The UK housing market is showing signs of recovery following the Autumn Budget, with increased sales, buyer interest, and a promising outlook for 2024.
- In October, estate agents reported more sales compared to September, driven by a rush to complete transactions before possible tax changes.
- There was a notable uptick in buyer inquiries for the fourth month in a row, showing growing interest in the market.
- An increase in new listings suggests a strengthening pipeline, reflecting improved confidence among sellers.
- Despite potential challenges from rising bond yields impacting mortgage rates, the sentiment remains optimistic for future market activity.
Despite concerns prior to the budget announcement, the UK’s housing market performance exceeded expectations, according to a survey by the Royal Institution of Chartered Surveyors (RICS). Out of 269 estate agents polled, most reported an increase in sales for October over September. The surge seems to have been partly fueled by buyers eager to finalize deals ahead of anticipated tax changes.
Although some agents noted a slowdown in activity just before the budget on October 30, the overall mood was positive. Simon Milledge of Jackson-Stops in Dorset mentioned a significant wave of exchanges and completions, likely motivated by the timing of the budget. Similarly, John King from Andrew Scott Robertson in London attributed the October activity surge to extensive media coverage on potential tax increases and a decrease in mortgage rates.
A slight pause was observed before the budget, but Ian Perry from Perry Bishop in Cheltenham reported that the market is gaining momentum again. Looking forward, 34% of estate agents expect to sell more homes in the next three months, with even higher confidence regarding activity levels for the next year.
The survey also indicated a continued rise in buyer inquiries for the fourth consecutive month. This has been complemented by an increase in new property listings, creating what RICS describes as a ‘relatively solid’ pipeline for the near term. This improvement is also reflected in 16% of respondents who now believe house prices are increasing, marking a shift from previous perceptions of static prices.
Tarrant Parsons, head of market analysis at RICS, pointed out the momentum in buyer demand, which is translating into more sales agreements. The forward-looking view suggests this upward trend will continue in the coming months. However, Parsons cautioned about the potential risks posed by rising bond yields, which could affect mortgage rates in the near term.

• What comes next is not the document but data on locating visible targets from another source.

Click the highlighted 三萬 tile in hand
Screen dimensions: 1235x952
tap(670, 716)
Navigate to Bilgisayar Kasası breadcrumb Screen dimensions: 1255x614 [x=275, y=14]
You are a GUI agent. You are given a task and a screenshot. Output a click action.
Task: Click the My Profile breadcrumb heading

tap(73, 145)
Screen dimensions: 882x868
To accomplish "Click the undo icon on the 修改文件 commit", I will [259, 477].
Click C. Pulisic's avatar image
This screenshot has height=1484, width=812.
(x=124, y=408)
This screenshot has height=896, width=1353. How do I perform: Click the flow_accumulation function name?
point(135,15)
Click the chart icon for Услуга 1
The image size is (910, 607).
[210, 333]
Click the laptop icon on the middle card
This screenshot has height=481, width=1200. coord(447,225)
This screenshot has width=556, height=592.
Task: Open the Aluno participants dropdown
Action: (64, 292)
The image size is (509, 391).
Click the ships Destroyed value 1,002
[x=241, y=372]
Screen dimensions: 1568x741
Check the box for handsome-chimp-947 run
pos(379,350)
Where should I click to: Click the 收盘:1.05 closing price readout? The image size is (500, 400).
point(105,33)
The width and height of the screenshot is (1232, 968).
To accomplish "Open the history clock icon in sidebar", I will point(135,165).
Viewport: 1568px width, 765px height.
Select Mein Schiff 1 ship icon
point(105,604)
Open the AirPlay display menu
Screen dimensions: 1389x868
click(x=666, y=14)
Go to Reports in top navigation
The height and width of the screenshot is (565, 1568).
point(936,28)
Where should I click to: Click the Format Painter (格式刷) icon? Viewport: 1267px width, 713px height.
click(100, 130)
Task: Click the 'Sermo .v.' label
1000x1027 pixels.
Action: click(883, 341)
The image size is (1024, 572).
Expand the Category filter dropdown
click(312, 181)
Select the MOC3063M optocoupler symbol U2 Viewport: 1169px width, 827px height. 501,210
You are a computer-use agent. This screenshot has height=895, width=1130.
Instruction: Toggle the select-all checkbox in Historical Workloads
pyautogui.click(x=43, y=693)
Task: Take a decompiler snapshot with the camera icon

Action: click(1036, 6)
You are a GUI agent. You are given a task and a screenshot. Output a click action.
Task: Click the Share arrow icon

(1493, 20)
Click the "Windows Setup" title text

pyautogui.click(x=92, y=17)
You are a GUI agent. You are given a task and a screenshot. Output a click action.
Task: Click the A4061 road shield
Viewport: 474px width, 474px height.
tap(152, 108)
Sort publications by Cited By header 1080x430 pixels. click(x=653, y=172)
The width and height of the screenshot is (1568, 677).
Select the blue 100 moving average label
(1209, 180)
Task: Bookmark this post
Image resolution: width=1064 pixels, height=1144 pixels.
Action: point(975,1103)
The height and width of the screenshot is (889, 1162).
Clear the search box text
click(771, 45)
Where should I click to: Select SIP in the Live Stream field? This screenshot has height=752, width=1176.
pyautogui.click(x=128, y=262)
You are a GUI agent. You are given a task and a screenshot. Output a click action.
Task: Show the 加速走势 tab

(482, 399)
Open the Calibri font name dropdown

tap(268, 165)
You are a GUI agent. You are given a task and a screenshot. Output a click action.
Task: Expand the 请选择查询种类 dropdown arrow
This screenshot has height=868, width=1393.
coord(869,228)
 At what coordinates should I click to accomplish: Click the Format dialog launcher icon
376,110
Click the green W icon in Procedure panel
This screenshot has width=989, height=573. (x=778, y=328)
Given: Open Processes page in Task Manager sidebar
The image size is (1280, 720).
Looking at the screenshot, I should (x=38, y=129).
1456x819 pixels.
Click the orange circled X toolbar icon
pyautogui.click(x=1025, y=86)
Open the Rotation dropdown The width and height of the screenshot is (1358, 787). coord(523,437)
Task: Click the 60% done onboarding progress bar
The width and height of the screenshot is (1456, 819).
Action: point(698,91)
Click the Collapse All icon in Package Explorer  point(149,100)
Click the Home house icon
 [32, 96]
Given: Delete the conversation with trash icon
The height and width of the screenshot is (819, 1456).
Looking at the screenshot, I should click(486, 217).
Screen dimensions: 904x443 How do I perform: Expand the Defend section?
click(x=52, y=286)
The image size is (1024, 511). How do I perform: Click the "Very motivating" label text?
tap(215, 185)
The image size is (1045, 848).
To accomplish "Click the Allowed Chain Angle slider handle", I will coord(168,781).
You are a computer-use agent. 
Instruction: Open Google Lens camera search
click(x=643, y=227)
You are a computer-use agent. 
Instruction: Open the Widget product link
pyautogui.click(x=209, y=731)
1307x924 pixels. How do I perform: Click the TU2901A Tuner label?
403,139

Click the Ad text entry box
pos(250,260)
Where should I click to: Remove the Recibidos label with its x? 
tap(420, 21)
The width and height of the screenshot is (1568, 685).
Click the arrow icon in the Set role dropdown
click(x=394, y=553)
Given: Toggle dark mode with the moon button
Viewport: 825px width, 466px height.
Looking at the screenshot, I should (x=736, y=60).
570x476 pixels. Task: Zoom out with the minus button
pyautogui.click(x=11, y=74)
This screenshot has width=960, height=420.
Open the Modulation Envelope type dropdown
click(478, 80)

On the rental front, tenant demand remained strong over the summer, but supply issues have become more pronounced. With 29% of letting agents noting a decrease in landlord instructions, there is significant pressure on the rental market. As a result, rents, which are already at record highs, are expected to keep climbing, further tightening the market for tenants.
The UK housing market is on a positive trajectory, driven by buyer demand and market confidence, despite some short-term challenges in mortgage rates.